In the entries that follow, find the line containing "This screenshot has height=708, width=944."; from there, copy every line exactly through the line containing "Given: Click the Match local tag input field".

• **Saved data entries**
========

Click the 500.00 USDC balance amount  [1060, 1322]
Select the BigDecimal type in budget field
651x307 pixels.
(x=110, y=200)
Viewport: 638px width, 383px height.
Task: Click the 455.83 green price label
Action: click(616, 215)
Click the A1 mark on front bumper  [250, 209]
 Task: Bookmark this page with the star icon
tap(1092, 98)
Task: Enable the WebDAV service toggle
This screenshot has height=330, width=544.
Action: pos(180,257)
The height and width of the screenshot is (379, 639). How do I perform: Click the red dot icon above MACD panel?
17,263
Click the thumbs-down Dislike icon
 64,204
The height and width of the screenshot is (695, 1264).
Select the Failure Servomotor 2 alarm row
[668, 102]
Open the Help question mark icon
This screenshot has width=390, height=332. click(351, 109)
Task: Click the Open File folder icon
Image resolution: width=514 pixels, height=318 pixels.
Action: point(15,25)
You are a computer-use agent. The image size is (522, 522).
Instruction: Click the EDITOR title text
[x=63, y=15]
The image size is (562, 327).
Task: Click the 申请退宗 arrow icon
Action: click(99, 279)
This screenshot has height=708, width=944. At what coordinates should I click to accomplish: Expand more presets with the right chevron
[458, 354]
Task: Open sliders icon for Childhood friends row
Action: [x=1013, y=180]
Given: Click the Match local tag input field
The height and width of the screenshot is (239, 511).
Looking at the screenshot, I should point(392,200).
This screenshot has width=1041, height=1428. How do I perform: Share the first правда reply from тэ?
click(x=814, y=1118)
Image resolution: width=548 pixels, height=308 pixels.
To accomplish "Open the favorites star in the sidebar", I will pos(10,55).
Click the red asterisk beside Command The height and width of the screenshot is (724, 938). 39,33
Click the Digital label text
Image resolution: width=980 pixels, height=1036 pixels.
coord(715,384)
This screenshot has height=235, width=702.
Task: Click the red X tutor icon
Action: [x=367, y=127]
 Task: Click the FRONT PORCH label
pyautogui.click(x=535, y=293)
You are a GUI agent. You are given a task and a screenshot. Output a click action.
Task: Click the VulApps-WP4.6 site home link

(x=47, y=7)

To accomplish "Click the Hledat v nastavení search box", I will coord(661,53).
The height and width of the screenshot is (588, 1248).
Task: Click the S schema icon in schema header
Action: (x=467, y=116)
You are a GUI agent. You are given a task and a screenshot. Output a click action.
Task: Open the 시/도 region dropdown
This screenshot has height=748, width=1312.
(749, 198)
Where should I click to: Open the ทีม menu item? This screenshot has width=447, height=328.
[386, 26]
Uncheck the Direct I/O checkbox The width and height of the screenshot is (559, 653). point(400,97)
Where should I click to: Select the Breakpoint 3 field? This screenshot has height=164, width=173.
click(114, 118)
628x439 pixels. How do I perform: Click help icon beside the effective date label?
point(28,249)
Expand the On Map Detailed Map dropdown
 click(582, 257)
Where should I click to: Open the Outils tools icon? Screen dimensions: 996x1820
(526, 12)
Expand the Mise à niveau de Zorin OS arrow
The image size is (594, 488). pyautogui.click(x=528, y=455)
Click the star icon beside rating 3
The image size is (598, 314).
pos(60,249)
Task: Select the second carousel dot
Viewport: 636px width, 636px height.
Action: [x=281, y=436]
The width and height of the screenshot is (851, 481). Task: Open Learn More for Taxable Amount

========

• **OUTPUT**
This screenshot has height=708, width=944. At what coordinates should I click to accomplish: Expand more presets with the right chevron
[458, 354]
Task: Open sliders icon for Childhood friends row
Action: [x=1013, y=180]
Given: Click the Match local tag input field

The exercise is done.